* **DIRECTIONS FOR THIS TASK**
Return the lines below that contain "breadcrumb".

* **EXTRACTED INFORMATION**

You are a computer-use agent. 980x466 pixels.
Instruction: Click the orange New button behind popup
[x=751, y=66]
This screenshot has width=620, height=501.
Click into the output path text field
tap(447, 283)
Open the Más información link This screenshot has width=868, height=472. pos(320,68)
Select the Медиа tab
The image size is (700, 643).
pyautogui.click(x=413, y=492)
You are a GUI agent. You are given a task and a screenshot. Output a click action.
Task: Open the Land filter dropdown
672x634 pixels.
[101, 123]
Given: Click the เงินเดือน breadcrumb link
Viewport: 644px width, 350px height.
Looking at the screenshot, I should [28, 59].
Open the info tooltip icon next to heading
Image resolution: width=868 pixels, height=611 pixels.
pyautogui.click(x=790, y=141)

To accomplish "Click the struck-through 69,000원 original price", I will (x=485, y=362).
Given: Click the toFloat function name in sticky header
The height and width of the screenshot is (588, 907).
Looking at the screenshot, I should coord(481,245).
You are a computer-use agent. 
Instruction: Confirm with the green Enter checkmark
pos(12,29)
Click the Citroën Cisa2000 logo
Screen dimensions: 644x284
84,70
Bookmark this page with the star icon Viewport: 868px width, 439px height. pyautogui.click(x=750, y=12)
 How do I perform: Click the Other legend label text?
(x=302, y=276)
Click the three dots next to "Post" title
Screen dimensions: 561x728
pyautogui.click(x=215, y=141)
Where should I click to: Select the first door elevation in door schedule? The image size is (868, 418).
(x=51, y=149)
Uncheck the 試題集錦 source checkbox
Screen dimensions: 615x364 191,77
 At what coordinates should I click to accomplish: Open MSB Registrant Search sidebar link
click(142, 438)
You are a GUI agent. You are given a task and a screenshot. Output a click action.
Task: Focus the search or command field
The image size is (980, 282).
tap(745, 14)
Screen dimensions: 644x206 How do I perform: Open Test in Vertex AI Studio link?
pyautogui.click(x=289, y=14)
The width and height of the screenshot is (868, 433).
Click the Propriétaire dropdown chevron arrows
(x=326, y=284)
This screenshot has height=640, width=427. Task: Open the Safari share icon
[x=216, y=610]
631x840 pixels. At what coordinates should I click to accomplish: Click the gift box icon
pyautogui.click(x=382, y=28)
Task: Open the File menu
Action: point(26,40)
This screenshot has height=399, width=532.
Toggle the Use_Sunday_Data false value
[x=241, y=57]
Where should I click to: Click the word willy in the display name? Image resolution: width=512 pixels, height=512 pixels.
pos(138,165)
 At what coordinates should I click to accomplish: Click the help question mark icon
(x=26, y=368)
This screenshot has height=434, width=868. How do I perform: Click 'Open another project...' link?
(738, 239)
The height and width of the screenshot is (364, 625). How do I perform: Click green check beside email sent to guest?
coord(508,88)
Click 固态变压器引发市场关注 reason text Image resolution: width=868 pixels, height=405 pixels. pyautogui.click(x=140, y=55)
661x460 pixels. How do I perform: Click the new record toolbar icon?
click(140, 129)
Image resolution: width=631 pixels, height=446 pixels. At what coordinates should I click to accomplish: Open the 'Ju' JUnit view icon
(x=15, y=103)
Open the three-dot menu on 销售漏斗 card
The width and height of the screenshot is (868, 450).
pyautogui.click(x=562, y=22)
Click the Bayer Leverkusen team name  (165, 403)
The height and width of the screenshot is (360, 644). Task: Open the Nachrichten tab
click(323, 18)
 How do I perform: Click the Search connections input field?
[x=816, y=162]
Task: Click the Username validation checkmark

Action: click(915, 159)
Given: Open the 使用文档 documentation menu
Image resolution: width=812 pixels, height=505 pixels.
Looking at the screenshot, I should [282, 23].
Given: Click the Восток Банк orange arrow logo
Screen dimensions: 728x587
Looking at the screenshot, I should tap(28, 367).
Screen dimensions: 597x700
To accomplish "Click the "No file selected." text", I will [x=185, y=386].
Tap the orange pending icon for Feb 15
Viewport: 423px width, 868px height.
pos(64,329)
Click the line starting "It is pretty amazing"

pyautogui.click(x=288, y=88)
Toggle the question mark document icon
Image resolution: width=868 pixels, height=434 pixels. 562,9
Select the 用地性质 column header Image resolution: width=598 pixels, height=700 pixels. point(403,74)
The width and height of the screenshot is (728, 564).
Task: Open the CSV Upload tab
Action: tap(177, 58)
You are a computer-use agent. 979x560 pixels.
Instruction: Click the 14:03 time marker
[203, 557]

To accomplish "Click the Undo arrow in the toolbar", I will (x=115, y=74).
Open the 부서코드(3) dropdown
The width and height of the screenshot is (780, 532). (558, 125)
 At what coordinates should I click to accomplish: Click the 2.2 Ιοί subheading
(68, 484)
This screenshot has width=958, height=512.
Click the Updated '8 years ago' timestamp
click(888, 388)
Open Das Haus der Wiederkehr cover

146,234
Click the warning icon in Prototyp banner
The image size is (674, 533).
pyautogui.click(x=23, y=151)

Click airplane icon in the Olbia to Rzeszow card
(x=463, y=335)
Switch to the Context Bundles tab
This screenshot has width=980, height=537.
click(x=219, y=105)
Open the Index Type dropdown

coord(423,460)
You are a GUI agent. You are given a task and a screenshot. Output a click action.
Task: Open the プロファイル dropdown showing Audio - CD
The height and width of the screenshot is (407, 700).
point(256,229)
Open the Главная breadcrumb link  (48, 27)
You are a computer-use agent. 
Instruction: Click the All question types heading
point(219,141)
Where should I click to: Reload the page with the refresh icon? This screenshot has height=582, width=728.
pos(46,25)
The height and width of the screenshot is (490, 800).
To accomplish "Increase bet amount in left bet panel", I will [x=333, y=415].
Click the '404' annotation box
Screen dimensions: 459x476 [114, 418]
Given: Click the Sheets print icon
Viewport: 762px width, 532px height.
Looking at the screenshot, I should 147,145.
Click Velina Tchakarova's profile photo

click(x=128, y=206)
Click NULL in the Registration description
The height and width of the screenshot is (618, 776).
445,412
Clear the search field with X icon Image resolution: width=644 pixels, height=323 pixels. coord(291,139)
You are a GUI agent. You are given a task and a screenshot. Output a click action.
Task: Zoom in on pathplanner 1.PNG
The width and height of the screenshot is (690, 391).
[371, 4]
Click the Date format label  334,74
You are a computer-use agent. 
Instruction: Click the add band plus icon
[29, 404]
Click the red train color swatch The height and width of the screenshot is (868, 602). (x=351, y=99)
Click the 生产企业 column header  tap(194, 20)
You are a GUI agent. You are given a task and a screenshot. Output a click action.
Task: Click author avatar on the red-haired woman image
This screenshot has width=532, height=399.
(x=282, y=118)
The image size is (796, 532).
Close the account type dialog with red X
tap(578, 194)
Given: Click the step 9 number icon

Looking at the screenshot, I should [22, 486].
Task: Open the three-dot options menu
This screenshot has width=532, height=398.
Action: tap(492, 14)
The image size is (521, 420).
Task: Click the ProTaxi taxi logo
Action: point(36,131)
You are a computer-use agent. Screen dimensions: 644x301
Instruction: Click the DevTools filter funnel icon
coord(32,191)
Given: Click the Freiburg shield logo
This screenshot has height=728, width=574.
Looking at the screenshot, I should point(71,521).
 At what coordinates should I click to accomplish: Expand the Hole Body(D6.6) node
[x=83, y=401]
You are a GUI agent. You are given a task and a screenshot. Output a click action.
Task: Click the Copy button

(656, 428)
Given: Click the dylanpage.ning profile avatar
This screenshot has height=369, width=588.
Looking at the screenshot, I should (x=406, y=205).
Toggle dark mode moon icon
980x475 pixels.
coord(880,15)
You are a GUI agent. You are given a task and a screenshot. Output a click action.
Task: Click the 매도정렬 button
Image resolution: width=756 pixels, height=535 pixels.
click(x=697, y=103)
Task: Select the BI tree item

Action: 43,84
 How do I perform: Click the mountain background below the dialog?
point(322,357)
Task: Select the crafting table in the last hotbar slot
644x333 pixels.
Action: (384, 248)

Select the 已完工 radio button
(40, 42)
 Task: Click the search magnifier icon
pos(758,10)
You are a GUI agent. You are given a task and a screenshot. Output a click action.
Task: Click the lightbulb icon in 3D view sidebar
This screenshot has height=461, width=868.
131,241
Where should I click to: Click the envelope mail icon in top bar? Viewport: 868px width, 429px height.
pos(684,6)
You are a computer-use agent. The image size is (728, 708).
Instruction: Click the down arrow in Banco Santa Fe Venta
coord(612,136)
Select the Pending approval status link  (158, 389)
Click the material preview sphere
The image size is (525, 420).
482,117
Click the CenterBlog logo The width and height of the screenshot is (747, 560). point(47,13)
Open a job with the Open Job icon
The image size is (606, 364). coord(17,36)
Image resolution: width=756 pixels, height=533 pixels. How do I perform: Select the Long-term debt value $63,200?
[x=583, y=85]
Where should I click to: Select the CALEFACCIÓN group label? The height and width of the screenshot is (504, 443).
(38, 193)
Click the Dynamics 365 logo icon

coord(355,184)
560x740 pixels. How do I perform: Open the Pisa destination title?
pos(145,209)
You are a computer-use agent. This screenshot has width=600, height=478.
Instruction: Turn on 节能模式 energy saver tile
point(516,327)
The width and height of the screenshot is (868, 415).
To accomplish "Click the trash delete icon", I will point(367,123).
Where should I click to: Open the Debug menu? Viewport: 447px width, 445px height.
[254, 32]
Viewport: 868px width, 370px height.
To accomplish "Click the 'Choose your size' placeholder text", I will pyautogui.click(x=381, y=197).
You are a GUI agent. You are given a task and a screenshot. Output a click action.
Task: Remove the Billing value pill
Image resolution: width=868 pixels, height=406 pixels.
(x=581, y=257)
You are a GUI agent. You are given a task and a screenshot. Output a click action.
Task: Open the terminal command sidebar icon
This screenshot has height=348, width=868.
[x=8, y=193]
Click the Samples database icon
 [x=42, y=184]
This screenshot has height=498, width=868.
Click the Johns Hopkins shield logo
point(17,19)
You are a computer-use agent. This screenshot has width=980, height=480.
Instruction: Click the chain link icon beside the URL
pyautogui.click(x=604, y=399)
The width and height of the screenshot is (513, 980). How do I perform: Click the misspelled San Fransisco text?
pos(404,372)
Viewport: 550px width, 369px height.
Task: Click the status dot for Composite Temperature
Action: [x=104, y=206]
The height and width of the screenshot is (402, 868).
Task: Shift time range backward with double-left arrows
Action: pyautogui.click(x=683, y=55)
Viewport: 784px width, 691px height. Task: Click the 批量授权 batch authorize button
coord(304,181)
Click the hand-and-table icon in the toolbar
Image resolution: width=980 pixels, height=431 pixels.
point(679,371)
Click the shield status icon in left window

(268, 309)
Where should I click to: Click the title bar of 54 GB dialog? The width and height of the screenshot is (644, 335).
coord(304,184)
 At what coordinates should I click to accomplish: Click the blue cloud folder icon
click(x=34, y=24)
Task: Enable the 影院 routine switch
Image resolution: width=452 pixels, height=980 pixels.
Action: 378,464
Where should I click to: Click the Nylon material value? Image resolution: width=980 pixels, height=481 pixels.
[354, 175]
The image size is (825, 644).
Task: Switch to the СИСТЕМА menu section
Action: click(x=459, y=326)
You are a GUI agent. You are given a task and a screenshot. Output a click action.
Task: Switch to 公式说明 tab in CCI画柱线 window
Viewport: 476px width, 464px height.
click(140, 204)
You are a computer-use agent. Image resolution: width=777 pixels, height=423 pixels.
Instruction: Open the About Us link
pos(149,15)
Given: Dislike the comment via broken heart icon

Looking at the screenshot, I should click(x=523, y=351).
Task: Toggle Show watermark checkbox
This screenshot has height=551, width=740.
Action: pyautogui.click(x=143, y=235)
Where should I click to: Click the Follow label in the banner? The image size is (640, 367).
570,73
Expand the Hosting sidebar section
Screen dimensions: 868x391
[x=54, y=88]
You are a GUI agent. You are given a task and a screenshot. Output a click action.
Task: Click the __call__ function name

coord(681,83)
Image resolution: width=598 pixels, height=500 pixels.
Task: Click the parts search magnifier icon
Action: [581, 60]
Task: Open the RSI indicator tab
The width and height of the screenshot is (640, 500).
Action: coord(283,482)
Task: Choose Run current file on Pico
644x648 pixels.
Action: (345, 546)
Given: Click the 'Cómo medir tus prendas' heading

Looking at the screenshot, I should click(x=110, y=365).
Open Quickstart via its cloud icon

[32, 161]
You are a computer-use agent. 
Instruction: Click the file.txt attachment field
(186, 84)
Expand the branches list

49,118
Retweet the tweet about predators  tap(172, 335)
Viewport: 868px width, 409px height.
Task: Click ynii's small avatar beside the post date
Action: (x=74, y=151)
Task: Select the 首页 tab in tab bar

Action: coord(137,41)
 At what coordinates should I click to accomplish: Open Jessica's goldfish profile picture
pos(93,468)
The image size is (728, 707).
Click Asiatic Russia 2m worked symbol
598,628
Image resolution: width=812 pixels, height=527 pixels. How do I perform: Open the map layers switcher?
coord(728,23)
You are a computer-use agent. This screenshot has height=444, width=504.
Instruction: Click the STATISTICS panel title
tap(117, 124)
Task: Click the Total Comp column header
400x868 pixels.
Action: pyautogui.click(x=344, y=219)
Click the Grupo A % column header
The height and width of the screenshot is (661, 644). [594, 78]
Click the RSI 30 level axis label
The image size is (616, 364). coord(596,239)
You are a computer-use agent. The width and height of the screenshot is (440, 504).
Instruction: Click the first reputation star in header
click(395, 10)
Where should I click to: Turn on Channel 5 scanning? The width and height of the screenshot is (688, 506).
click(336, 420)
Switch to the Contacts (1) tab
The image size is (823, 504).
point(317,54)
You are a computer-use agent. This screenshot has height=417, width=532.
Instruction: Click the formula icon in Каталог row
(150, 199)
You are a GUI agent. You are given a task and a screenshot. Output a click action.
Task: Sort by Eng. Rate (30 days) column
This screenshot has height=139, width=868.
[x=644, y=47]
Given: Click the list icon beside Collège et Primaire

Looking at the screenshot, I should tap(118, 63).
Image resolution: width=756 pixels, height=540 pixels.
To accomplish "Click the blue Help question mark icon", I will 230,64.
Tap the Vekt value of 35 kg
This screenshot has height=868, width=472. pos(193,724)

* **OUTPUT OF THE EXERCISE**
Given: Click the เงินเดือน breadcrumb link
Open the Главная breadcrumb link  (48, 27)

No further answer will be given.